Madaric: Quotas for Slovak Music Pose No Harm for Radio Stations

Culture Minister Marek Madaric (stock photo by TASR)

Bratislava, April 17 (TASR) – Slovak radio stations haven’t recorded a drop in listeners, and privately owned stations haven’t seen any decrease in ad revenues, either; on the contrary, there have even been improvements in these parameters in some cases, said Culture Minister Marek Madaric (Smer-SD) concerning the radio quotas for Slovak music introduced a year ago.

“I think that experience has demonstrated that at least no harm has been done. On the contrary, some have benefited. So, I’m satisfied,” said Madaric. “What’s maybe a shame is the fact that private radio stations aren’t inclined to work more intensely with Slovak music. Of course, some have opted to include it in some more integrated playlists, but that’s up to them to decide,” said Madaric, adding that if broadcasters made “a little more effort, they might find interesting Slovak musicians and bands”.

Mandatory quotas for Slovak music were taken to the Constitutional Court by Prosecutor-General Jaromir Ciznar shortly after their introduction in April 2016 at the behest of the Slovak Independent Radio and Television Stations Association. The quotas were alleged to involve wanton and retroactive interference in broadcasters’ ownership rights.
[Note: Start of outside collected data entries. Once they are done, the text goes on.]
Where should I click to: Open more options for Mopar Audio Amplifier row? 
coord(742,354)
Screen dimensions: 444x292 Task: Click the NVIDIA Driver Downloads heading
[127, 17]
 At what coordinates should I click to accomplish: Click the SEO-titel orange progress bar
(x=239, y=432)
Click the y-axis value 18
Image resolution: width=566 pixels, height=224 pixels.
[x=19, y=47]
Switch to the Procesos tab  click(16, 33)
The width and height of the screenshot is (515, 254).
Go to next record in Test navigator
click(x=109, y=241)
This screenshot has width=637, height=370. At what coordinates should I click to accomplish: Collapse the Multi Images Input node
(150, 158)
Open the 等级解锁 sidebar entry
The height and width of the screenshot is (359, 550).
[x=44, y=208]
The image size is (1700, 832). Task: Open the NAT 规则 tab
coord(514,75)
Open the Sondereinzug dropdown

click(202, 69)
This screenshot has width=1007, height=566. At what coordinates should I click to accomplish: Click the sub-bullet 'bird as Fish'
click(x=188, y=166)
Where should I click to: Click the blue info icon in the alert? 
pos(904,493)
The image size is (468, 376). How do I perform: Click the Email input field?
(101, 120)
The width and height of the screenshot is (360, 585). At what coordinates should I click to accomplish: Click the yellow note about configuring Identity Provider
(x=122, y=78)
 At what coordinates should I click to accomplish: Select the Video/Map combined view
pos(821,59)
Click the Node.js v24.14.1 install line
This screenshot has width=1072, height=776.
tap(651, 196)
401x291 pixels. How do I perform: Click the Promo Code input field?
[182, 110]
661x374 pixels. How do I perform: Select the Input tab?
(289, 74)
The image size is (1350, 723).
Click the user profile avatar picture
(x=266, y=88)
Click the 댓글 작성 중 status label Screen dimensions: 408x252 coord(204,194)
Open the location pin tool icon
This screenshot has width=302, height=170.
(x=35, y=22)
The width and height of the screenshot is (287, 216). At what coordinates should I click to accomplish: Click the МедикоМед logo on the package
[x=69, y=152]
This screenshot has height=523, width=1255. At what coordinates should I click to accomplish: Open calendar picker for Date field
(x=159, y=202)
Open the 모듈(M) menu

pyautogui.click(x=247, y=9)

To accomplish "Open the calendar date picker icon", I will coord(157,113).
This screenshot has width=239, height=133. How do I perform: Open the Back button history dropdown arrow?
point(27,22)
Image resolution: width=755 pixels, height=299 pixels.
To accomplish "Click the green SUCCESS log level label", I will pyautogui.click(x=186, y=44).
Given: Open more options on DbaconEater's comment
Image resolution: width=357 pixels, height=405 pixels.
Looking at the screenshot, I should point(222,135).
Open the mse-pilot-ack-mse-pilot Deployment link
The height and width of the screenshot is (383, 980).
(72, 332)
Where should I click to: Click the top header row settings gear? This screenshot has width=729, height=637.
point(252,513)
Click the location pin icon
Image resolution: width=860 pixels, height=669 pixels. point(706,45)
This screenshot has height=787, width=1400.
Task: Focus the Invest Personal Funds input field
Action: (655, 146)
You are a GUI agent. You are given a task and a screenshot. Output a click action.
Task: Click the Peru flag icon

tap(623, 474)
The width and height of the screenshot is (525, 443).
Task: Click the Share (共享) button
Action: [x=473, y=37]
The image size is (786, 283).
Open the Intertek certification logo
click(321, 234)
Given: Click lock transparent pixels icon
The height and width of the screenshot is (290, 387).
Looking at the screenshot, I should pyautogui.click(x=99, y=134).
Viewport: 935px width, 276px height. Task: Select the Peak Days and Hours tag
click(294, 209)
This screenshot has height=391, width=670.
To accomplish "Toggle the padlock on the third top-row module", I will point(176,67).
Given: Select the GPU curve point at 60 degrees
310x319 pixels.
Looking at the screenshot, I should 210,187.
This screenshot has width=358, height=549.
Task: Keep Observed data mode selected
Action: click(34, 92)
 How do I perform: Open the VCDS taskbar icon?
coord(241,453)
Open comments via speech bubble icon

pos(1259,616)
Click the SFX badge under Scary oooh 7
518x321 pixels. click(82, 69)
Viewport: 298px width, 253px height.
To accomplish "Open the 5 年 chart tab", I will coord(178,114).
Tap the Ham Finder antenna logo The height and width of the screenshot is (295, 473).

“We also feel confident about our line of argumentation,” claimed Madaric. “Other precedents in Europe exist, but also in Slovakia, where a certain percentage of European production has also been set for the television programmes of [public broadcaster] Radio and Television Slovakia [RTVS].”

“I could cite examples of when a song that someone claimed could never have become a hit became just that when put on a playlist, because a song becomes a hit when it receives airplay,” reasoned Madaric. “More Slovak music also affords the option of being more diverse. After all, even Slovak music is diverse. The ratio between foreign and Slovak music was tipped a little in favour of the domestic variety, but we’re talking 20 percent, which is in no way so drastic.”

As of April 2016, legislation has obliged Slovak radio stations to broadcast more Slovak music – currently at least 25 percent of airtime for private radio stations and 35 percent for RTVS. At least one fifth of that airtime must be given to new songs.